The University of Bath is inviting applications for this PhD opportunity based at the Milner Centre for Evolution, a unique, cross-faculty research centre bridging biology, health and education. The Centre is dedicated to a broad range of fundamental research questions relating to evolutionary biology; from in deep time, to the micro-evolutionary dynamics of a disease outbreak. We have a strong focus on public engagement and outreach. We are located in a dedicated multi-million-pound building that opened on the University campus in September 2018. For further information about the centre see https://www.bath.ac.uk/research-centres/milner-centre-for-evolution/
Lead Supervisor: Dr Momna Hejmadi (Department of Biology & Biochemistry) https://www.heacademy.ac.uk/person/dr-momna-hejmadi
Co-Supervisor: Prof Laurence Hurst (Department of Biology & Biochemistry) https://researchportal.bath.ac.uk/en/persons/laurence-hurst
Co-Supervisor: Prof Mary Hayden (Department of Education) https://researchportal.bath.ac.uk/en/persons/mary-hayden/similar/
A common perception is that many adults deny/reject the scientific consensus on biological evolution due to prior beliefs and psychological conflicts. What about the classroom? Several studies have sought to discover the reasons why evolution is so difficult for students to understand and accept, but few have attempted to find ways to improve the understanding of evolution. In our first randomised control trial of almost 2000 UK secondary school students, published in PLOS Biology, we showed that teaching genetics before teaching evolution is the best way to get children to understand evolution (1). Furthermore, we showed that among 14-16 year olds, an aptitude for science, rather than psychological beliefs, better explains the acceptance of scientific evolutionary concepts (2). A recent longitudinal study also suggests a large shift in attitudes towards acceptance of evolution among Mormon undergraduates in America, driven partly by a strong science education by their parents (3).

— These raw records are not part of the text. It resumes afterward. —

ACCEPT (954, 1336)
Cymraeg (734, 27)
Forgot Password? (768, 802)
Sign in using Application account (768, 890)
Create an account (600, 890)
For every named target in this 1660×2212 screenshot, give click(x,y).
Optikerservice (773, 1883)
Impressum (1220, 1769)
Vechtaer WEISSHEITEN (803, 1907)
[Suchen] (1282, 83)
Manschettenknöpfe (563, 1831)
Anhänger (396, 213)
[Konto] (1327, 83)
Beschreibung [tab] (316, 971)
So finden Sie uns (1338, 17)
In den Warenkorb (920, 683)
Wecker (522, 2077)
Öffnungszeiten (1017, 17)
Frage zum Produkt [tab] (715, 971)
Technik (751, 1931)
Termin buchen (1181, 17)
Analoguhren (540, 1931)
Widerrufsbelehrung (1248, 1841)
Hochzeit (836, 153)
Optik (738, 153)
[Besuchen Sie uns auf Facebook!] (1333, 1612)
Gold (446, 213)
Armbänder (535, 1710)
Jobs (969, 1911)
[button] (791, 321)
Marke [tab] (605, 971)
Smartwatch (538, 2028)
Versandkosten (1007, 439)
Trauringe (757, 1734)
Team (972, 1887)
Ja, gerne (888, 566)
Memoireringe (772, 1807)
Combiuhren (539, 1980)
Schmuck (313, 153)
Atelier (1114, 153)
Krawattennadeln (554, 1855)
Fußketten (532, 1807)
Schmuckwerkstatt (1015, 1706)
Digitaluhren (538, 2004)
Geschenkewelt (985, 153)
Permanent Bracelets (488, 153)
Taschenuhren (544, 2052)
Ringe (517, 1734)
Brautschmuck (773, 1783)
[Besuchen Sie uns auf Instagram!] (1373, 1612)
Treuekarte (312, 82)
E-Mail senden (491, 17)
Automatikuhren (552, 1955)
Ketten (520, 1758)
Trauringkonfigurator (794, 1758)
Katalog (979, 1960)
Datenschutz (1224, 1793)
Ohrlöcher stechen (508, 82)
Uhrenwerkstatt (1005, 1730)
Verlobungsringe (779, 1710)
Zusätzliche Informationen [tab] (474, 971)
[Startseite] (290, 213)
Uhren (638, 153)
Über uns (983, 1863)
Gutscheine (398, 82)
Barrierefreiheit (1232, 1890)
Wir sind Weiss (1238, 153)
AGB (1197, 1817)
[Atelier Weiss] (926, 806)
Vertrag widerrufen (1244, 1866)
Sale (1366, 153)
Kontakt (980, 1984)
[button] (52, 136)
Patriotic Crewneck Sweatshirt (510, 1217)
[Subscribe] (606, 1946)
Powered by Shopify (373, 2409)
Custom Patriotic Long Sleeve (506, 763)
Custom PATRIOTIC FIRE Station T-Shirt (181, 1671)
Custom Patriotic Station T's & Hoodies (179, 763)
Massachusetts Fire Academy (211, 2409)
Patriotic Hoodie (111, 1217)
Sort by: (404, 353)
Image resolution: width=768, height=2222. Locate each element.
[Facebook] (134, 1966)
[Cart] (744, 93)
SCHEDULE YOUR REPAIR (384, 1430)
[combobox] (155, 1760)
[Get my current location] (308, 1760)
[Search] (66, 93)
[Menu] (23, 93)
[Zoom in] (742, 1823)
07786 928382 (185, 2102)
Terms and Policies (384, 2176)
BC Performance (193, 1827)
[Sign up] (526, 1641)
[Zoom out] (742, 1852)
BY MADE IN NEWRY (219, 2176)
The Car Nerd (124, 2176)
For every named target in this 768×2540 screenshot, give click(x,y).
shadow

These studies pose several questions, particularly in a global classroom with diverse cultural and educational contexts. For instance, what factors influence the understanding and acceptance of evolution across different countries? Does an aptitude for science, rather than their cultural or psychological beliefs, influence their understanding and acceptance of evolution? This PhD project will aim to address these questions by conducting a longitudinal study across international schools with diverse cultural contexts.
The PhD student will join a dynamic and inter-disciplinary team led by Professor Momna Hejmadi and Professor Laurence Hurst, based in the Milner Centre for Evolution. The project is in collaboration with Professor Mary Hayden, Director of the Centre for the Study of Education in an International Context (CEIC) in the Department of Education at the University of Bath. The project will benefit from the strong network of international collaborations through the Milner Centre and CEIC, and opportunities for strengthening all aspects of research and professional skills.
Applicants should hold, or expect to receive, a First Class or high Upper Second Class UK Honours degree (or the equivalent qualification gained outside the UK) in a relevant subject. A master’s level qualification would also be advantageous.
Informal enquiries should be directed to Momna Hejmadi [email protected]
Formal applications should be made via the University of Bath’s online application form: https://samis.bath.ac.uk/urd/sits.urd/run/siw_ipp_lgn.login?process=siw_ipp_app&code1=RDUBB-FP02&code2=0013
On the application form, please ensure that you quote ‘Evolution Education Trust’ in the Finance section and the supervisor’s name and project title in the ‘Your research interests’ section. Should you wish to be considered for more than project, quote the projects in order of preference and upload a separate personal statement relevant to each one.
More information about applying for a PhD at Bath may be found here: http://www.bath.ac.uk/guides/how-to-apply-for-doctoral-study/
Interviews will take place in Bath on 14 June 2019.
Anticipated start date: 30 September 2019.
1. Mead R, Hejmadi M, Hurst LD. (2018) Scientific aptitude better explains poor responses to teaching of evolution than psychological conflicts. Nature Ecology & Evolution 2, 388–394 (2018)
2. Mead R, Hejmadi M, Hurst LD. (2017) Teaching genetics prior to teaching evolution improves evolution understanding but not acceptance. PLoS Biol. 2017 May 23;15(5).
3. Bradshaw WS, Phillips AJ, Bybee SM, Gill RA, Peck SL, Jensen JL. (2018). A longitudinal study of attitudes toward evolution among undergraduates who are members of the Church of Jesus Christ of Latter-day Saints. PLoS One. Nov 7;13(11).